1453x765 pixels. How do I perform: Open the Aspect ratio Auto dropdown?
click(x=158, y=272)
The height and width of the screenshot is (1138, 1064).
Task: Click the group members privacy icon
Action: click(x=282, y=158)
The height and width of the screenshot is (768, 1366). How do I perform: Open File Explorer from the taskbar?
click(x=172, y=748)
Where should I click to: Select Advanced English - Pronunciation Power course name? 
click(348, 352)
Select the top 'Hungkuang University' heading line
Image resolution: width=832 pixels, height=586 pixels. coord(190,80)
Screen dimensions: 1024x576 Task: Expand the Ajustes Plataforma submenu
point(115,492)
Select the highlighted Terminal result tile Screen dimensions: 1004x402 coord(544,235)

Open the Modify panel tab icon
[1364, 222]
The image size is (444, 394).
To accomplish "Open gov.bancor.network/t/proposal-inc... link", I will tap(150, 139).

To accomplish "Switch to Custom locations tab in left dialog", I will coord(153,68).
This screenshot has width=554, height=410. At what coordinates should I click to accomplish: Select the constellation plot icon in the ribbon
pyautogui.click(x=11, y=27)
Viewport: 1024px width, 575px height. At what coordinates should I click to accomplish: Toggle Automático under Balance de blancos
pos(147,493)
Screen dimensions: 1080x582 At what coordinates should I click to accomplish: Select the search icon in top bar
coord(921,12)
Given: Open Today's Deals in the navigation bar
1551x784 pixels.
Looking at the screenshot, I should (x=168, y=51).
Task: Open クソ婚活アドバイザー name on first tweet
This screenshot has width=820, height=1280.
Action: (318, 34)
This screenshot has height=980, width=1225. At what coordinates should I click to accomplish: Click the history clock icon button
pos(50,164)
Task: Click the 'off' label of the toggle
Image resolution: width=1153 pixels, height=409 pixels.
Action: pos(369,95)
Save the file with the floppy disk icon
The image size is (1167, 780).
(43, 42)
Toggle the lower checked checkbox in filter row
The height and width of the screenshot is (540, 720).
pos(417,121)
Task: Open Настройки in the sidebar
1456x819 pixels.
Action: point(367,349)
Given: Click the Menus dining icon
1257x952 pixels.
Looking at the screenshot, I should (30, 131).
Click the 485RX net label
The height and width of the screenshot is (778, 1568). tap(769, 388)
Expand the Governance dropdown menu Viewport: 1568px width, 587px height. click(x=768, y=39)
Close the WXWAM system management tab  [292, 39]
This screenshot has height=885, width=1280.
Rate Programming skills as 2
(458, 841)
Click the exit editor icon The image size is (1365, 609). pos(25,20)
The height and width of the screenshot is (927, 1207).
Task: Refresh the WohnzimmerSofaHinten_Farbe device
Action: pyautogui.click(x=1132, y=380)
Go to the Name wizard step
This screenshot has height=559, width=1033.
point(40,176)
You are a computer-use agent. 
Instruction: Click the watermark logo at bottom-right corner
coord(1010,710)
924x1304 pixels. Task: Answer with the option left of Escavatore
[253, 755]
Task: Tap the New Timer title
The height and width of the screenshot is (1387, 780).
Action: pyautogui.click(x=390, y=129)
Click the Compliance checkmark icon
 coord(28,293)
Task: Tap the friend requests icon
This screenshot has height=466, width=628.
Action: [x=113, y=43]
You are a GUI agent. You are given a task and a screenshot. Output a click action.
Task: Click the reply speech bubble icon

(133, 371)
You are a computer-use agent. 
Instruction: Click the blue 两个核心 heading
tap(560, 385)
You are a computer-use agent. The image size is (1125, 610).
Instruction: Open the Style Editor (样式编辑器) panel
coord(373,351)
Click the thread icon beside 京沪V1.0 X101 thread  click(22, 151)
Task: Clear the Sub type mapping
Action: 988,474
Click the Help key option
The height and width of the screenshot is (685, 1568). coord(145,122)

Task
From the first record to the last, copy everything exactly.

Solution for this problem
1453x765 pixels. How do I perform: Open the Aspect ratio Auto dropdown?
click(x=158, y=272)
The height and width of the screenshot is (1138, 1064).
Task: Click the group members privacy icon
Action: click(x=282, y=158)
The height and width of the screenshot is (768, 1366). How do I perform: Open File Explorer from the taskbar?
click(x=172, y=748)
Where should I click to: Select Advanced English - Pronunciation Power course name? 
click(348, 352)
Select the top 'Hungkuang University' heading line
Image resolution: width=832 pixels, height=586 pixels. coord(190,80)
Screen dimensions: 1024x576 Task: Expand the Ajustes Plataforma submenu
point(115,492)
Select the highlighted Terminal result tile Screen dimensions: 1004x402 coord(544,235)

Open the Modify panel tab icon
[1364, 222]
The image size is (444, 394).
To accomplish "Open gov.bancor.network/t/proposal-inc... link", I will tap(150, 139).

To accomplish "Switch to Custom locations tab in left dialog", I will coord(153,68).
This screenshot has width=554, height=410. At what coordinates should I click to accomplish: Select the constellation plot icon in the ribbon
pyautogui.click(x=11, y=27)
Viewport: 1024px width, 575px height. At what coordinates should I click to accomplish: Toggle Automático under Balance de blancos
pos(147,493)
Screen dimensions: 1080x582 At what coordinates should I click to accomplish: Select the search icon in top bar
coord(921,12)
Given: Open Today's Deals in the navigation bar
1551x784 pixels.
Looking at the screenshot, I should (x=168, y=51).
Task: Open クソ婚活アドバイザー name on first tweet
This screenshot has width=820, height=1280.
Action: (318, 34)
This screenshot has height=980, width=1225. At what coordinates should I click to accomplish: Click the history clock icon button
pos(50,164)
Task: Click the 'off' label of the toggle
Image resolution: width=1153 pixels, height=409 pixels.
Action: pos(369,95)
Save the file with the floppy disk icon
The image size is (1167, 780).
(43, 42)
Toggle the lower checked checkbox in filter row
The height and width of the screenshot is (540, 720).
pos(417,121)
Task: Open Настройки in the sidebar
1456x819 pixels.
Action: point(367,349)
Given: Click the Menus dining icon
1257x952 pixels.
Looking at the screenshot, I should (30, 131).
Click the 485RX net label
The height and width of the screenshot is (778, 1568). tap(769, 388)
Expand the Governance dropdown menu Viewport: 1568px width, 587px height. click(x=768, y=39)
Close the WXWAM system management tab  [292, 39]
This screenshot has height=885, width=1280.
Rate Programming skills as 2
(458, 841)
Click the exit editor icon The image size is (1365, 609). pos(25,20)
The height and width of the screenshot is (927, 1207).
Task: Refresh the WohnzimmerSofaHinten_Farbe device
Action: pyautogui.click(x=1132, y=380)
Go to the Name wizard step
This screenshot has height=559, width=1033.
point(40,176)
You are a computer-use agent. 
Instruction: Click the watermark logo at bottom-right corner
coord(1010,710)
924x1304 pixels. Task: Answer with the option left of Escavatore
[253, 755]
Task: Tap the New Timer title
The height and width of the screenshot is (1387, 780).
Action: pyautogui.click(x=390, y=129)
Click the Compliance checkmark icon
 coord(28,293)
Task: Tap the friend requests icon
This screenshot has height=466, width=628.
Action: [x=113, y=43]
You are a GUI agent. You are given a task and a screenshot. Output a click action.
Task: Click the reply speech bubble icon

(133, 371)
You are a computer-use agent. 
Instruction: Click the blue 两个核心 heading
tap(560, 385)
You are a computer-use agent. The image size is (1125, 610).
Instruction: Open the Style Editor (样式编辑器) panel
coord(373,351)
Click the thread icon beside 京沪V1.0 X101 thread  click(22, 151)
Task: Clear the Sub type mapping
Action: 988,474
Click the Help key option
The height and width of the screenshot is (685, 1568). coord(145,122)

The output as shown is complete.